I’m originally from Wexford, a place on the southeast coast of Ireland, and I moved to Loughborough two years ago when I finished my PhD. I live in a village close to the town in the heart of the lovely Leicestershire countryside which means I’m close to the things I enjoy doing most – getting out and about in the outdoors, and riding horses.

I was always sporty in school and played a lot of hockey, and loved science and numbers. This triggered my interest in sport science, but I was also interested in physiotherapy. I just missed the grades I needed for physio so I packed my bags and set off for Limerick, Ireland’s sporting capital, to do sport science for four years. I then stayed to do my PhD there, which looked at how the muscles and tendons around our ankle joint behave during tasks like walking and running. In 2014 I moved to Loughborough and I’ve been here ever since.

I have had lots of great opportunities working in sport science such as working at Cardiff Metropolitan University for 8 months on a sprinting project with UCL, University of Cambridge and the Royal Veterinary College, working with Welsh Rugby and Irish Hockey, seeing the Munster and Irish rugby teams train beside my house in Limerick on a regular basis, and getting to travel to the US, Europe and Asia during my PhD to go to different conferences.

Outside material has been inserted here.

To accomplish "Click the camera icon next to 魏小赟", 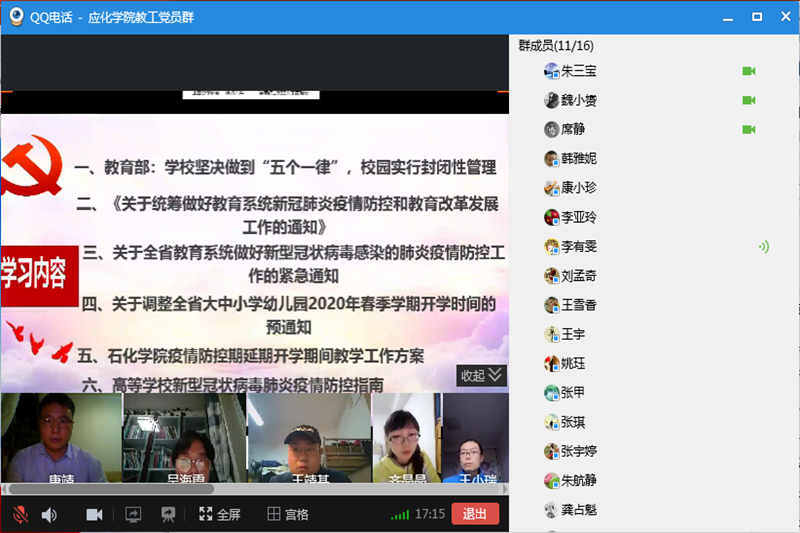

I work in a part of sport science called biomechanics, which focuses on understanding the physics of how we move. We work with athletes or teams to improve their performance, or ensure they don’t get injured. We also work with clinical populations, such as amputees or people recovering from stroke to understand how they move, and what we can do to maximise how well they can move. Our research and projects concentrate on measuring and changing things like someone’s position when they are doing a task or how they apply force. To do this, we use equipment like force plates (which like giant weighing scales), motion analysis (we stick lots of reflective dots on people so we can measure how they move), electromyography (where we put little sticky pads on people which allow us to measure the electrical activity of a muscle – this activity increases when we move), MRI (like what you might have seen in a hospital) and ultrasound (usually used to look at babies in the womb before they are born, but we use it to take pictures of the muscle and tendons of your legs as you move).

Biomechanists (scientists trained in biomechanics) work on lots of different projects; we often work closely with engineers designing sports equipment, or equipment for healthcare such as prosthetic limbs. The motion analysis we use is also used in the film industry! Do you remember Gollum from the Lord of the Rings, or Smaug the big dragon? The film industry really wants to improve how life-like computer generated images (CGI) in films look, and to do this they need to know how a body moves. Both of these films used motion analysis to record the facial movements and limb movements of humans, to make sure the CGI on screen looked as realistic as possible – a Dutch biomechanics professor, Ton van den Bogert won an Oscar for his work in this area.

I’m interested in knowing how and why we move the way we do. I want to know the forces on the body during movement, and how do we reduce them – we need some force for our muscles and bones to get stronger, but too much might break them! To move, lots of different muscles and tendons need to work together, but we still don’t really understand how – I want to know more about how this happens. This is important to people wanting to run as fast as possible, those recovering from injury/wanting to avoid injury, designing prosthetics for amputees and also for a new area of research called wearable robotics – where we try to design suits you can wear that give you a boost of power to keep you moving when you need it – like Iron-Man. I use different combinations of the equipment above to try to answer these questions.

Every day is different, and that’s one of the nice things about it. My job involves a combination of teaching students, doing research and working with groups outside the university to ensure that experiments we do in the lab have applications in the real-world and on people’s lives.

The teaching part of my job has given me the opportunity to teach on all sorts of degrees – sport science, sports technology, engineering, physiotherapy, podiatry! This part of the job requires not only teaching the class, but preparing for it, making sure the labs are ready for any practical classes the students will do, and meeting with any students who have questions. I also correct any in class assessments/tests or exams they do.

At this time of year, a typical day will start with teaching a class for 1-2 hours, I then meet with students working on different research projects to see how they are getting on and if they need any help. I would head to the lab for an hour or two to set-up for future experiments – this can involve a lot of problem-solving if the equipment misbehaves! After an early lunch I will then process some data and get some results, or write up results of other experiments. I would read what we call ‘journal articles’ for a while so I know what experiments are happening in other labs and what they have found. The afternoon might then be rounded off by meeting with an athlete, a sports medicine doctor or a group who are interested in the results of current projects, or who would like to start a new project. I try to squeeze in some exercise everyday so I would then head to an exercise class or the gym, then home for dinner. Drinking tea also features a lot during the day!